"He leads me beside quiet waters, he restores my soul" (Psalm 23:2b). This jewel of a psalm has calmed countless hearts. It is beside the still waters where the Holy Spirit meets His saints, not in the winds and waters of strife. He cannot lead us to the placid waters if we are rushing ahead of Him. We must take the time to be led to the peaceful morning hours with Him. This is when He prepares our hearts for the struggles of the day. This is where the success is won before the campaign is engaged: in prayer, seeking our guidance for the day. Then let us rest awhile by the still waters of His gentleness and affection, His joy and peace.
This humorous story whittles us to our befitting size: A young woodpecker felt quite energetic one morning, and he decided to start the day by pecking at a giant oak tree. He pecked away and was making a minuscule dent when a flash of lightening split the tree from top to bottom. The bird rushed out from under the wreckage, looked up at what the lightening left of the tree, and whispered in awe, "Gracious! I didn't even know my own strength!" It might help to get away from the trees and see the forest to get a better perspective on what God has done for us--and what we can?™t do for ourselves!
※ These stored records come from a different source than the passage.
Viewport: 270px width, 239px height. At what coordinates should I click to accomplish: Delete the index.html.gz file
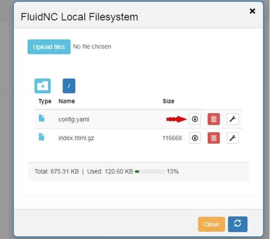point(214,138)
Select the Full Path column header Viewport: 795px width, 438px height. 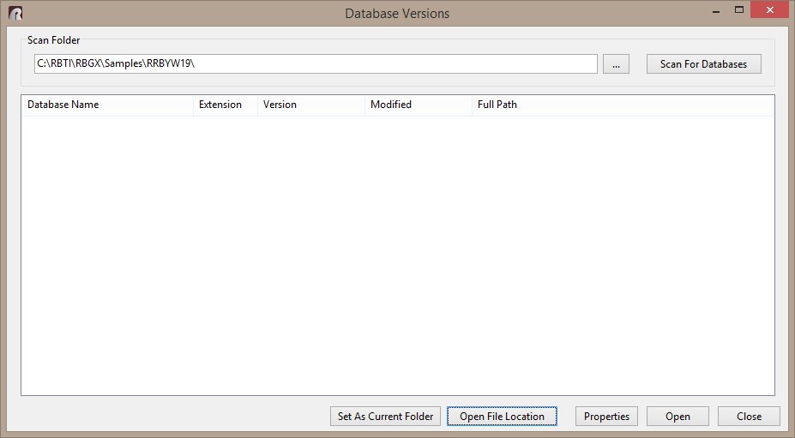tap(622, 105)
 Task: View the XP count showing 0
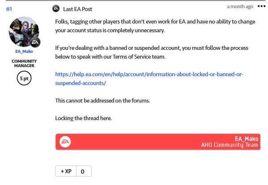pyautogui.click(x=84, y=171)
We have heard many times that overdone expression, "It's a great life if you don't weaken." Words that come to mind are endurance and steadfastness and unwavering. "...We consider blessed those who have persevered" (James 5:11a). The outstanding example of fortitude is Job, even though he understandably went through a period of peevishness. Actually Job was not so patient as he was persevering. He was afflicted with a variety of intense griefs and yet could still bless God and go on. The most effective way to endure the ills that beset all is to look to the end of them, for "This, too, shall pass." At the time it may not seem so, but God is going to wipe away all tears (Revelation 21:4).